■ Lesetext:

┌──

Das Beste an der britischen Küche sind die indischen Restaurants. In Glasgow gibt es das „Bombay Blues“ gleich neben dem Hauptbahnhof. Und das hat zwei Spezialitäten: Bluesmusik vom Band und ein Buffet mit Selbstbedienung. Für umgerechnet 20 Mark kann man essen, soviel man will.

„Das werden sie bereuen“, sagte Tom, ein Kollege von einer schottischen Lokalzeitung. „Das Geld rentiert sich heute abend spielend, wenn wir mittags den Lunch ausfallen lassen.“ Als wir dann mit knurrenden, aber hoffnungsvollen Mägen im Restaurant standen, war kein Tisch mehr frei, und wir mußten uns zu sechs Herren setzen, die sich alsbald als professionelle Esser entpuppten. „Denen zeigen wir es“, raunte Tom mir zu. Unglücklicherweise hörte das sein Tischnachbar und schlug eine Wette vor. Wenn wir mit ihnen mithalten würden, wollten sie unsere Essen bezahlen. Wenn nicht, ginge der Wein auf unsere Rechnung. Zu meinem Bedauern willigte Tom sofort ein.

└──

■ Datenauszug:
┌──

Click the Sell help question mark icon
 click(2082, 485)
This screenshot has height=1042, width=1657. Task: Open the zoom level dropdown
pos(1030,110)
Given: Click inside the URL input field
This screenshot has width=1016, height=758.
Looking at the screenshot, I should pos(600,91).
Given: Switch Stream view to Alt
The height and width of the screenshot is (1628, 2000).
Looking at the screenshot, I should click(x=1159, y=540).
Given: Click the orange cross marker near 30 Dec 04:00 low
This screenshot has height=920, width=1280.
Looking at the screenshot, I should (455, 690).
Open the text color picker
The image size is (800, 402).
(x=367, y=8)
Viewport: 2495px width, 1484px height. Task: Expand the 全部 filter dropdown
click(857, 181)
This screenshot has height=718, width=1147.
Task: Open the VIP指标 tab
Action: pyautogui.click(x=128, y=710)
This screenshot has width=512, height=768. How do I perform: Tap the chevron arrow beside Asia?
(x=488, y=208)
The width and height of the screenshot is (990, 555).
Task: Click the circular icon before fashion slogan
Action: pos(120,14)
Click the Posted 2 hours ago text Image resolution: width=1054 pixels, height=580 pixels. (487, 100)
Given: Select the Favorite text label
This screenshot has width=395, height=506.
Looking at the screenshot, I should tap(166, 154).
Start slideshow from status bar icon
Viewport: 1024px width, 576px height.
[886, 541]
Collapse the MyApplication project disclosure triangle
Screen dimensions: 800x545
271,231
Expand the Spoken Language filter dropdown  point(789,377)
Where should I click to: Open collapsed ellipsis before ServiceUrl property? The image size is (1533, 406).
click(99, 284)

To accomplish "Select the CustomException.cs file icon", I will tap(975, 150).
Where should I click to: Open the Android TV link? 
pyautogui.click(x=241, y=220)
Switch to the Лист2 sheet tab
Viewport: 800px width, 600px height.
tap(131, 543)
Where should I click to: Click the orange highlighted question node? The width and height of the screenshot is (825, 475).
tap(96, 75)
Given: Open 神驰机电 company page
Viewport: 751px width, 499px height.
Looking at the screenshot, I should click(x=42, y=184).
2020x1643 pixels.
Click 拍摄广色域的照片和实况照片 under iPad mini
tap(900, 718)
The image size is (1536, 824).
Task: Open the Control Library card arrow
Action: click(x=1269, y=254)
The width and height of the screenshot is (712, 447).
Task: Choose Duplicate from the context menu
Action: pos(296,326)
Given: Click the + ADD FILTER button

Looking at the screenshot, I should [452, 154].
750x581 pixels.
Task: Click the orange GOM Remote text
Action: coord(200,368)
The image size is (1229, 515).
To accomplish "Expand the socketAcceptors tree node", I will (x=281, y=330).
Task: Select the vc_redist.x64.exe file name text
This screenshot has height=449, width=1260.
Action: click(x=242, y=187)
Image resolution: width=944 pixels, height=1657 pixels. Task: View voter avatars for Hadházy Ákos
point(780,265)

└──

■ Arbeitsanweisungen:
• 1. Wie viel kostet das Buffet laut dem Text über das „Bombay Blues“?
• 2. Gib im Text über das „Bombay Blues“ den Abschnitt wieder, der mit „Das Beste an“ anfängt und bis „soviel man will.“ reicht, und setze dabei „Edinburgh“ an die Stelle von „Glasgow“.
• 3. Schreib den Text über das „Bombay Blues“ im Anschluss an seinen letzten Satz weiter.
Die Auflistung steht für sich und gehört nicht zum Text über das „Bombay Blues“.

■ Lösungen:
• 1. Umgerechnet 20 Mark.

• 2.
Das Beste an der britischen Küche sind die indischen Restaurants. In Edinburgh gibt es das „Bombay Blues“ gleich neben dem Hauptbahnhof. Und das hat zwei Spezialitäten: Bluesmusik vom Band und ein Buffet mit Selbstbedienung. Für umgerechnet 20 Mark kann man essen, soviel man will.

• 3.
Die erste Runde verlief problemlos: drei Tandoori-Keulchen, zwei Zwiebel-Bhajis und ein paar Pakoras. Danach war ich eigentlich satt. „So, jetzt wird richtig gegessen“, meinte Douglas, wie der größte der sechs Vielfraße hieß. Er ging zum Buffet und kam mit einem Berg von Lamm-Korma zurück, dazu ein Nan-Brot. Wir mußten es ihm gleichtun. Danach ein Gemüse-Madras und ein Tikka Massala, alles mit Pilau-Reis und Nan-Brot. Die Noten berühmter Blues-Songs, mit denen die Wände dekoriert waren, begannen vor meinen Augen zu tanzen. Douglas hatte inzwischen ein Rindfleisch- Jalfrezi gewählt. „Rinder sind in Indien heilige Tiere“, wandte ich ein, doch Douglas ließ das nicht gelten: „Das hier sind säkularisierte Inder. Guten Appetit!“

Ich versuchte, mich zur Toilette zu schleppen, war aber aufgrund der erhöhten Körperfülle zwischen Wand und Tisch eingeklemmt. Ohnehin hatte Douglas, vermutlich ein Gewichtheber, meinen Aufstehversuch argwöhnisch beobachtet. „Kotzen ist Schummeln“, warnte er mich. Weil ich mich so amateurhaft anstellte, wollte er wissen, ob es in meiner Heimatstadt Dublin auch indische Restaurants gebe. „Doch, doch“, sagte ich. „Das älteste hat allerdings gerade dichtgemacht. Und keinen Tag zu früh.“ Ich war vor einer Weile mit drei Bekannten im Koh-I-Noor: Wir hatten vier völlig unterschiedliche Gerichte bestellt, die völlig identisch schmeckten – nach einer Gulasch-Fertigsauce aus der Tüte. Die Bedienung machte keinen Versuch zu leugnen. Was wir denn erwarten würden, wenn doch der Koch krank sei?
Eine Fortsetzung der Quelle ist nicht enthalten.